*Exercise tasks*
**A)** Answer these questions about the blog carnival post on test strip accuracy:
(i) Which chat did this month's topic come from?
(ii) What does the post call an important tool for managing blood glucose?
(iii) What does the writer say is wonderful for keeping track of a rough A1C day to day?
**B)** Pick up the blog carnival post on test strip accuracy after its final sentence and carry it further.

July DSMA Blog Carnival


Blood glucose.  It’s front and center when it comes to diabetes.  It is how we get diagnosed and it is what we are trying to manage.  An important tool we use to manage our blood glucose is our meter and its strips.  But what happens if our meters aren’t giving reliable information?  Let’s explore that this month as we discuss a topic from the June 26th chat Fill in the Blank.  Weigh in on the following statement:

Test strip accuracy is important to me because______.

…because if they are not accurate then we are screwed!

Testing my blood sugars gives me a window into my health. It gives me an empirical/numerical value in which I can judge, and over time the blood sugar values can ultimately tell me how healthy I have been. Now certainly a high blood sugar every once in a while is nothing to stress about but it is still something I take note of and try to figure out what I did to make it high so I can log it into my mental diabetes database. I essentially like to keep track of a rough A1C day to day (CGM is wonderful for this). So of course having accurate testing devices is super important for me to have an accurate picture of my health.

*Data excerpt*
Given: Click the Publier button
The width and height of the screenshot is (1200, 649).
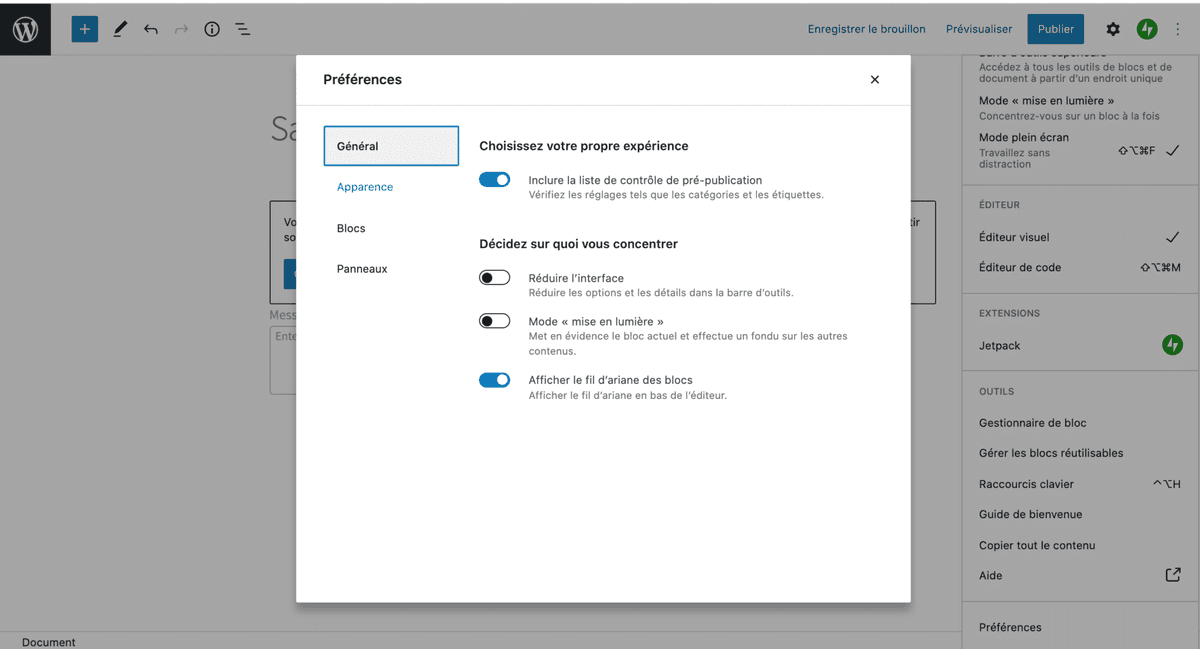Looking at the screenshot, I should [x=1056, y=29].
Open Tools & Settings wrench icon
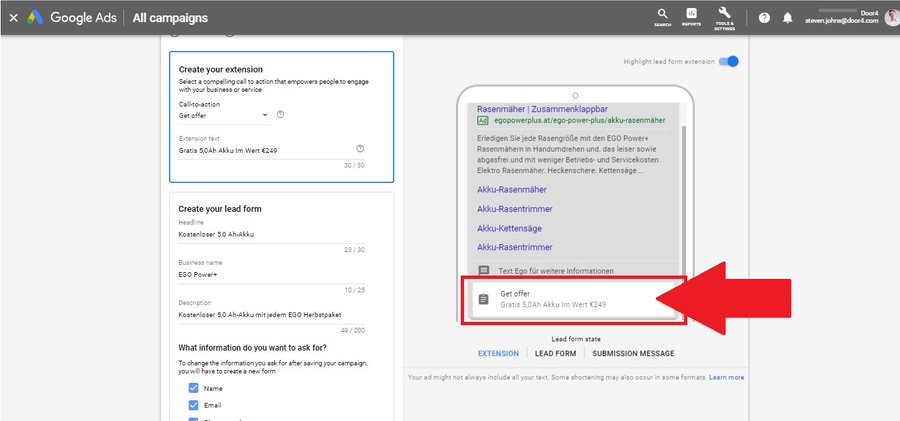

*List of answers*
**A)**
(i) The June 26th chat, Fill in the Blank.
(ii) The meter and its strips.
(iii) CGM.

**B)**
One of the main things that frightens me is the knowledge that at some point in my life I could go blind or lose some fingers/toes or, hell, even lose a limb all because of diabetes. This really scares me. And because of this fear I try to always have complete control of my blood sugars. Its actually weird that high blood sugars upset me more then low blood sugars which are immediately dangerous. So having accurate test strips and glucose meters are crucial for me to know that I won’t have serious health complications due to diabetes or can at least prolong the diabetic health complications until I am way old and have health problems any way.

Since my diagnosis I have been using diabetes as a tool to live a more healthy life. Its my way of “looking on the bright side” of having diabetes. Pre-diagmonsis: I was very unhealthy. Never working out, eating too much crap, smoking cigarettes, and drinking too much too often; pretty much just being a stereotypical college guy. Post-diagnosis: I work out every other day, I heavily limit my sugar/carb intake, I don’t smoke, I rarely drink (and even more rarely over indulge); basically a complete 360 from where I was. And because I believe that my blood sugar testing equipment is accurate (or as accurate as possible) I know that the effort into being more healthy and controlling my blood sugars is not in vain.

So a simple answer to the original question: Test strip accuracy is important to me because I want to stay healthy.